Home Free Lab ReportsWorldwide oil spills and industrial oily wastewater introduce various toxic compounds to clean oil systems and thus threaten the global ecology

Worldwide oil spills and industrial oily wastewater introduce various toxic compounds to clean oil systems and thus threaten the global ecology

Worldwide oil spills and industrial oily wastewater introduce various toxic compounds to clean oil systems and thus threaten the global ecology. Compared to burning the oil, separating oily wastewater effectively should be a preferable solution to address such a global environmental issue. A highly efficient separation technique is not only advantageous for significantly decreasing environmental pollution, but also energy saving in addition to resource recycling approach. Conventionally, gravity separation, flotation techniques, filtration, oil skimmers, and centrifugation methods are utilized to separate oil/water mixtures successfully, but these technologies’ effectiveness still needs to be upgraded (e.g. long operation time, separated liquids containing residual oil/water) besides reducing operation costs. Moreover, the traditional technologies confront enormous challenges towards oil/water emulsion separation.
In recent years, advanced interface materials with superwetting property have emerged as a new research direction. Superwetting or superantiwetting surfaces are particularly attractive in oil/water separation. Special wettability oriented water/oil separation materials are generally known as superhydrophobic/superoleophilic “oil-removing” or superhydrophilic/superoleophobic “water-removing” materials. Because of the good reusability and high separating efficiency, the wettability regulated separation display great benefits over conventional separation approaches, which has a promising perspective in oil clean up area including water/oil emulsion. Principally, application of polymeric membranes for oily wastewater treatment affords plentiful advantages such as work ability, relatively low operation cost, stable quality of permeate and lesser space condition as well.

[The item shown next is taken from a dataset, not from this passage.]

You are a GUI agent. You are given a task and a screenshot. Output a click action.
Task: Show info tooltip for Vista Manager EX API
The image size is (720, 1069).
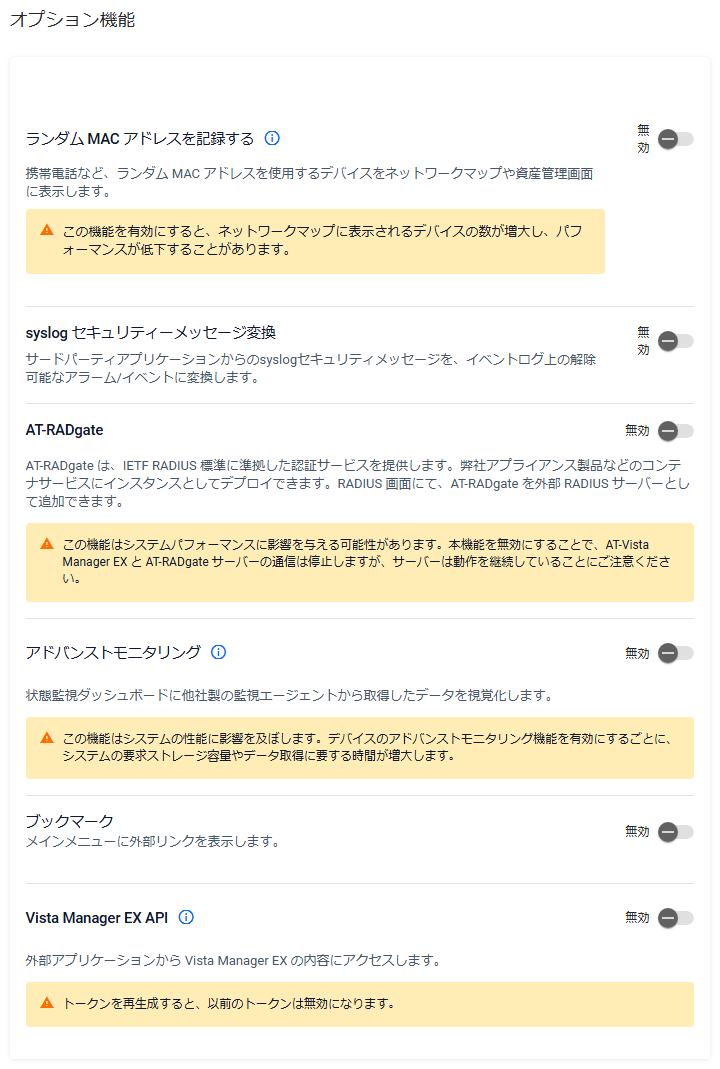click(x=186, y=918)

The objective of this thesis, is to fabricate a complex membranes for oil-water separation by using two techniques: (1) Chemical bath deposition (CBD) of methylcellulose/poly(acrylic acid) complex membrane on the surface of stainless steel mesh. (2) Layer by layer method for hydroxyethyl cellulose/poly(acrylic acid) complex membrane on the surface of poly ethylene terephthalate (PET) non-woven fabric.
In the first part, membranes for oil-water separation are fabricated by forming a reusable and stable layer with methylcellulose (MC) and poly(acrylic acid) (PAA) on stainless-steel mesh (SSM) via chemical bath deposition method. It is anticipated that the interaction between the carboxyl group (-COOH) in PAA and the hydroxyl group (-OH) in MC through hydrogen bonding will result in the formation of PAA/MC complex membranes. The MC/PAA membrane is then modified by trichloromethanesilane (TCMS) to obtain the hydrophobicity and oleophilicity. This design can adequately repel water and allow oil to penetrate through the membrane freely, thus achieving oil selectivity with a high flux of more than 1055 L m-2 h-1 for sunflower oil, and excellent separation efficiency of 99.9%. This easy and simple methodology with low cost for fabricating oil-water separators has great potential to be widely used in the fields of oil and petroleum industries.
In the second part, a versatile and simple pathway to separate oil from water-in-oil emulsion is reported using a low-cost and green material to achieve a highly efficient membrane. Hierarchical structure of Hydroxyethyl cellulose “HEC” and poly(acrylic acid) PAA complex membranes on the surface of PET nonwoven fabric was prepared via layer by layer “LbL” assembled method. The as-prepared HEC/PAA modified through thermal treatment and modified chemically. The structure and the behaviors of HEC/PAA-PET before and after surfaces crosslinked were deeply characterized. The modified HEC/PAA-PET applied to be an oil filter from numerous water-in-oil emulsions concentrations. The as-prepared membranes showed an excellent separation efficiency of more than 99.9% for various water-in-oil emulsions.
Therefore, we have successfully fabricated a polymer complex membranes on SSM and PET non-woven fabric surfaces with MC, HEC and PAA via chemical bath deposition and layer by layer procedures, respectively. They were then then modified to obtain a high hydrophobicity behavior. The modified MC/PAA-SSM membrane effectively separated oil from various oil/organic solvents mixture with water. On the other hand, the modified HEC/PAA-PET efficiently separated oil from a series of water-in-oil emulsions.